#### [What the exercise asks]
Leave out any pictures and transcribe all other data below exactly.

━━━━━━

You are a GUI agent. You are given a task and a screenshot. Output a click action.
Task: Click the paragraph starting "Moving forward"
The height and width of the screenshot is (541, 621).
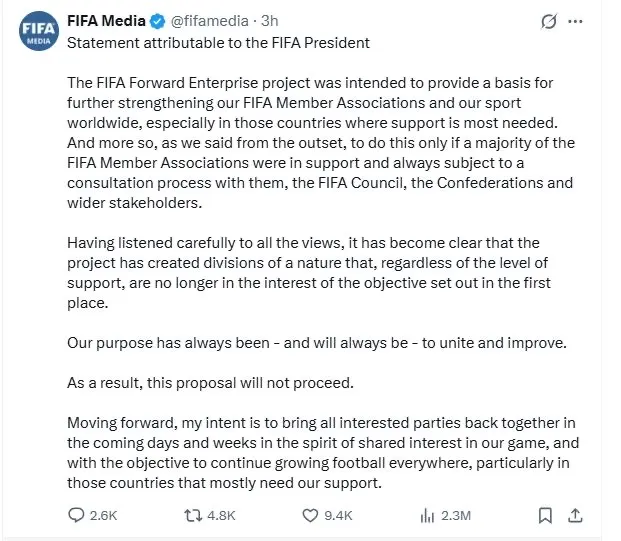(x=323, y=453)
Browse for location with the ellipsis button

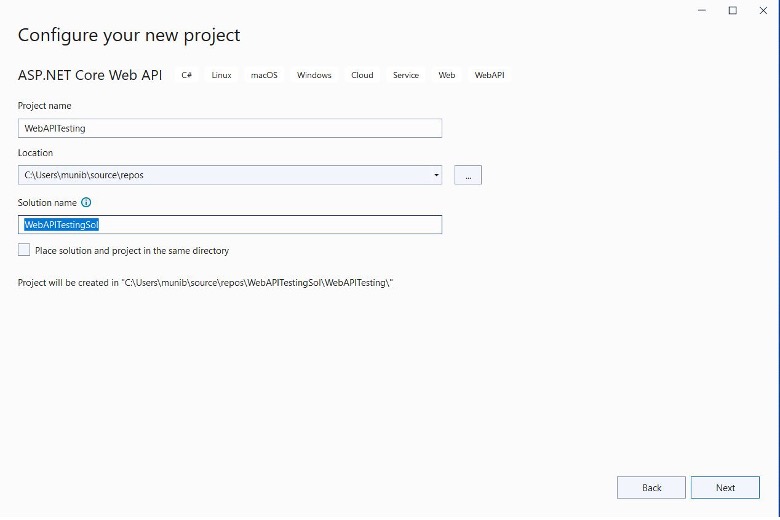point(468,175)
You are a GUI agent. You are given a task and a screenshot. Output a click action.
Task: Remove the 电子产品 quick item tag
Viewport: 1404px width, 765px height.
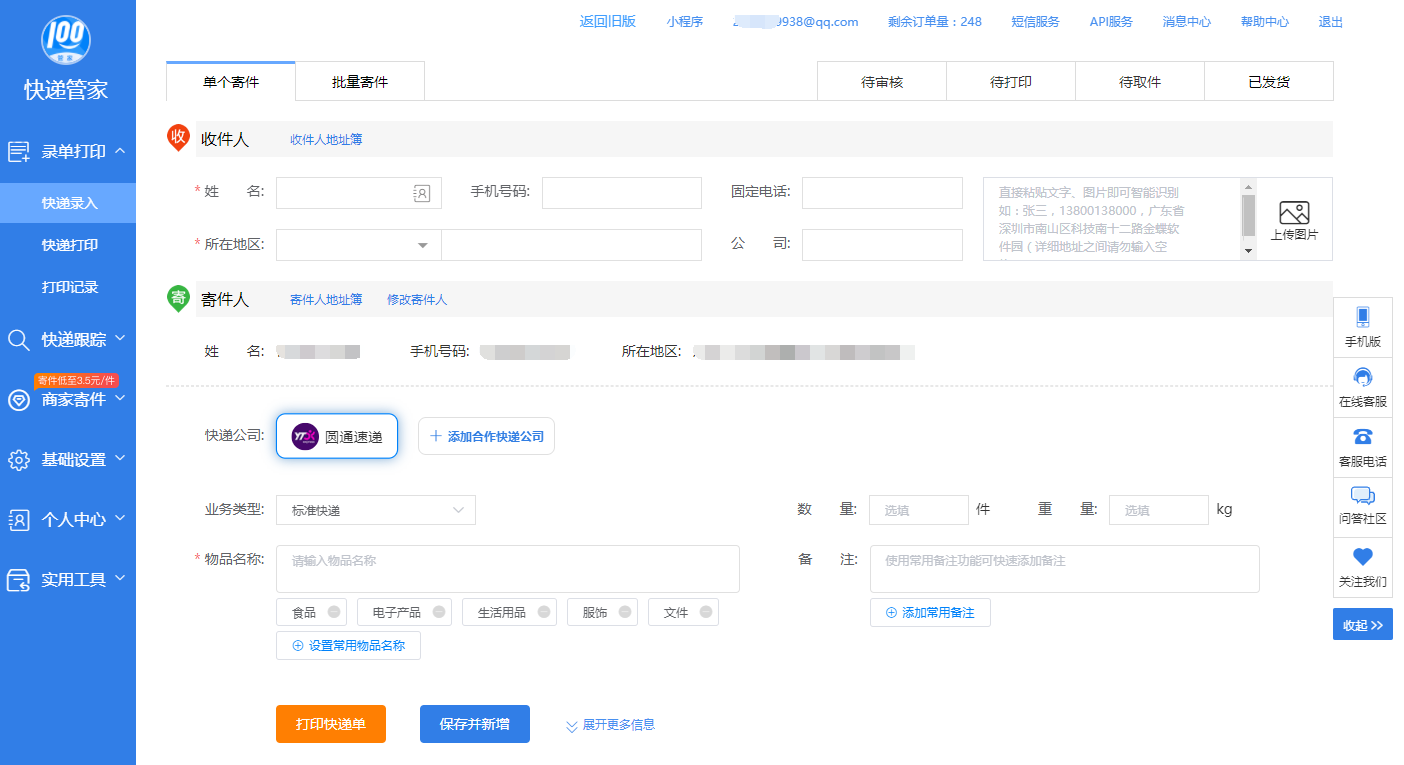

━━━━━━

#### [Response below]
You are a GUI agent. You are given a task and a screenshot. Output a click action.
Task: Click the paragraph starting "Moving forward"
The height and width of the screenshot is (541, 621).
(x=323, y=453)
Browse for location with the ellipsis button

point(468,175)
You are a GUI agent. You are given a task and a screenshot. Output a click action.
Task: Remove the 电子产品 quick item tag
Viewport: 1404px width, 765px height.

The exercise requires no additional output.